● **TASK PROMPT**: Reproduce the entries in full. Exclude all images from the copy.

● **THE DATA**:
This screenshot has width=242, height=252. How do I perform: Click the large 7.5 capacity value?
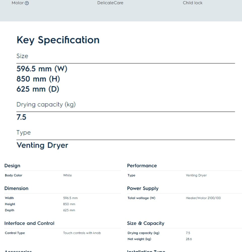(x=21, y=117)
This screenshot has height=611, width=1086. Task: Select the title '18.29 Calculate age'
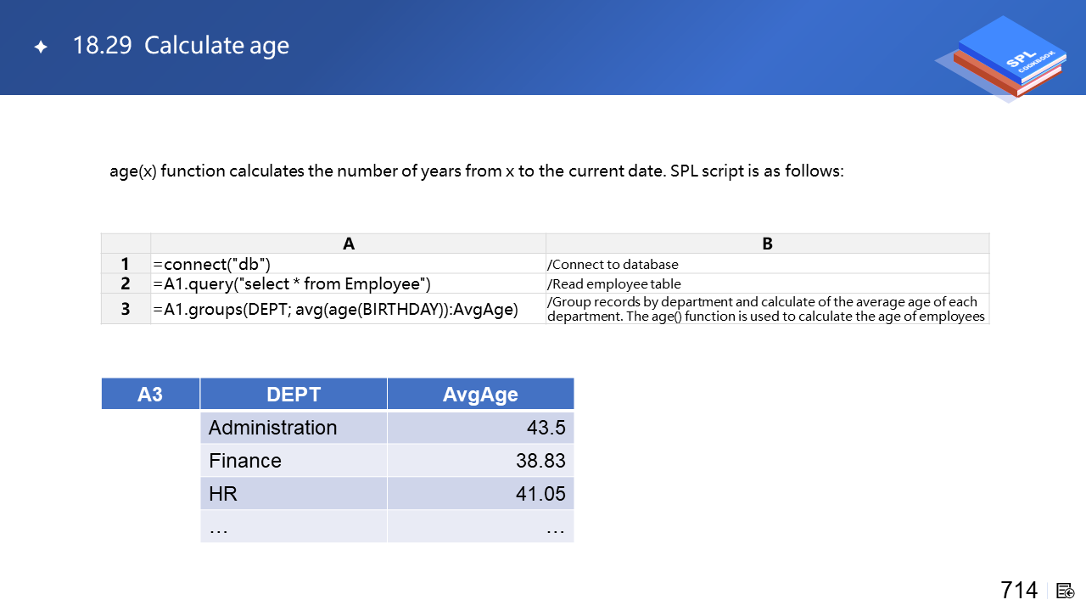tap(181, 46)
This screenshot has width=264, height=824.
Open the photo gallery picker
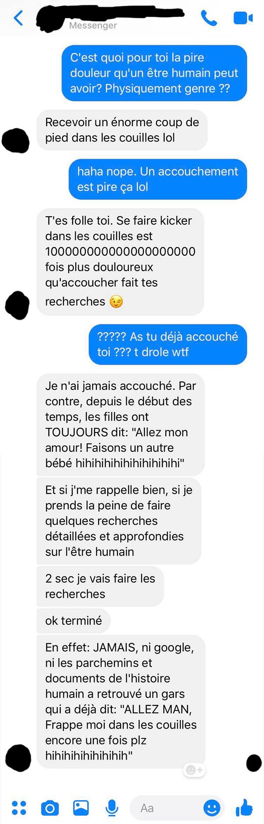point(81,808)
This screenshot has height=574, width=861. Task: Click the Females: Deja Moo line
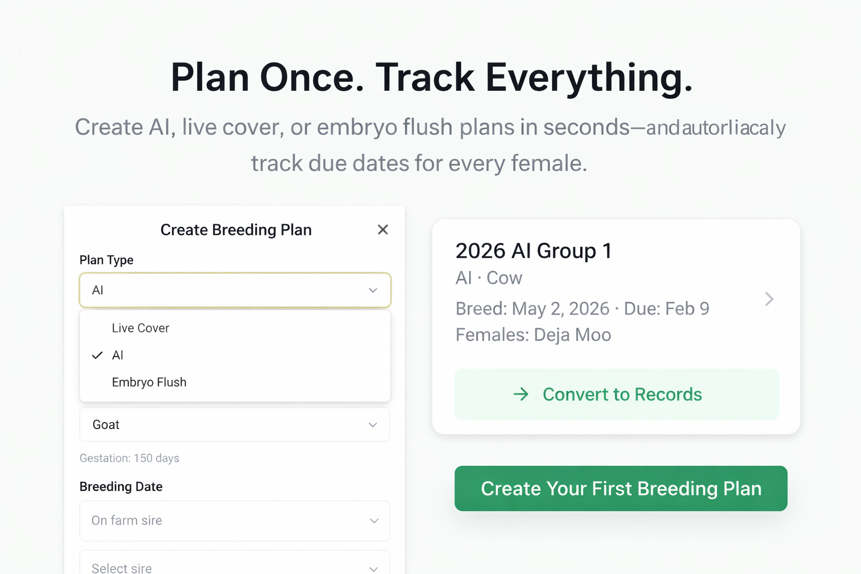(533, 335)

● **TASK RESPONSE**:
This screenshot has width=242, height=252. How do I perform: Click the large 7.5 capacity value?
(x=21, y=117)
This screenshot has height=611, width=1086. Task: Select the title '18.29 Calculate age'
tap(181, 46)
This screenshot has width=264, height=824.
Open the photo gallery picker
point(81,808)
This screenshot has height=574, width=861. Task: Click the Females: Deja Moo line
(533, 335)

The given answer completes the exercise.